A few hours ago, Duodave posted an an interesting discussion on our LockerGnome Q&A site. He wonders if online addictions are real or something made up by professionals. I’m here to tell you that Internet addiction is very real. It can cause your health, relationships and work performance to deteriorate if you don’t realize you have a problem and work to overcome it.
An Internet (or Facebook!) addiction becomes evident when you begin to neglect the people and things in life which demand your attention. You spend much less time with your family. Work project may go undone or be turned in late. Sleep deprivation becomes the norm. Activities which used to give you pleasure are dumped in favor of staring at the computer screen longer.
For some people, losing themselves in online forums, blogs and social networks is a way to escape harsh circumstances in life. Does this sound familiar? It’s the same reason that many turn to drugs and alcohol. Life can be difficult to deal with sometimes, eh? Unfortunately, there are those who cannot find a way to cope. Instead, they find ways to mask the pain or anger. Internet addictions are much cheaper than using illegal substances or drinking yourself into a stupor. The worst part is that these people don’t realize that an addiction of this sort is just as destructive.
Just like substance abuse, addiction to the computer can be difficult to overcome. Users don’t want to leave the “safety” of their online identity. They may be reluctant to even admit they have a problem or not know what to do to fix it. These people don’t have to throw their computers out of a window, they simply need to learn how to balance their Internet usage with their physical life.
The first thing they will need to do is to figure out the underlying cause. What is going on around them that drove them to bury themselves in the virtual world? There needs to be a solid support network – don’t criticize or blame them. Offer to help… figure out other outlets for their stress, sadness or anger. Assist them in finding alternative solutions. Give them guidelines to use while cutting back on time spent online – even if they are an adult. They will need some type of structured plan in order to be successful without having to give up their social life on the web completely.
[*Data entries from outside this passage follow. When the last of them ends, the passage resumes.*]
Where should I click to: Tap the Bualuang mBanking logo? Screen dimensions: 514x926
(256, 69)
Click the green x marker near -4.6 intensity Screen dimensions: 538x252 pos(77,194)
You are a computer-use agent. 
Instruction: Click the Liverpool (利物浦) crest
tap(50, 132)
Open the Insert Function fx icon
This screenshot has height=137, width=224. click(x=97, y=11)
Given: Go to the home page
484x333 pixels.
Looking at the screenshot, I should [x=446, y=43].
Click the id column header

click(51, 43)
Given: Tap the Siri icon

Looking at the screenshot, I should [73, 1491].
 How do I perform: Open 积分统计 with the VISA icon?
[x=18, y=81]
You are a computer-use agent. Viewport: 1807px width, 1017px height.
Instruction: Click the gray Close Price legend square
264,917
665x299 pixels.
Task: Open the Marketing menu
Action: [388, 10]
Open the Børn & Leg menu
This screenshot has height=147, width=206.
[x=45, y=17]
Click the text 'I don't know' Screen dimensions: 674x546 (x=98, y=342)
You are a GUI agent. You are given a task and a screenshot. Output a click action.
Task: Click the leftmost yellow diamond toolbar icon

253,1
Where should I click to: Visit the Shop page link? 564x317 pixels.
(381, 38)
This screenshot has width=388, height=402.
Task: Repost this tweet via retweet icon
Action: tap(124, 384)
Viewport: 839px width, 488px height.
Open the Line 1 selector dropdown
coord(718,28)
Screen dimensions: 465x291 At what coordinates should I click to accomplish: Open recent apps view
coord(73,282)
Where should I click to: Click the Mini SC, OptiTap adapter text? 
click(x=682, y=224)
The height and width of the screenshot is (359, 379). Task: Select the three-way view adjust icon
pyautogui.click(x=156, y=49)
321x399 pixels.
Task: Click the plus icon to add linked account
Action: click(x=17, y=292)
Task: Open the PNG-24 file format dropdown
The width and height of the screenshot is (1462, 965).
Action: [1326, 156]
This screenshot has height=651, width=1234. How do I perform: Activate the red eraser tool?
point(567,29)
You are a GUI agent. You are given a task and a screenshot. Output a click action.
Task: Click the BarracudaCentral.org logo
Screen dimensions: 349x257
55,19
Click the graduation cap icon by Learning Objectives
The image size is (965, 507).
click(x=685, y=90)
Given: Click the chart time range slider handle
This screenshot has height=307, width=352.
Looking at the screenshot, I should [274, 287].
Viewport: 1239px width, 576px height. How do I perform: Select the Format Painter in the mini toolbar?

I am by no means a doctor or therapist. I am just some dude who happens to work and play online. However, I am very careful to balance all of that with other activities. I know all too well how easy it is to become caught up in what’s going on behind my computer screen. I cannot begin to tell you how many times I’ve lost track of time when I’ve come across something interesting and then had to pull myself away. The key is balance, my friends. Moderate yourself just as you would with anything that could be harmful to your health and well-being.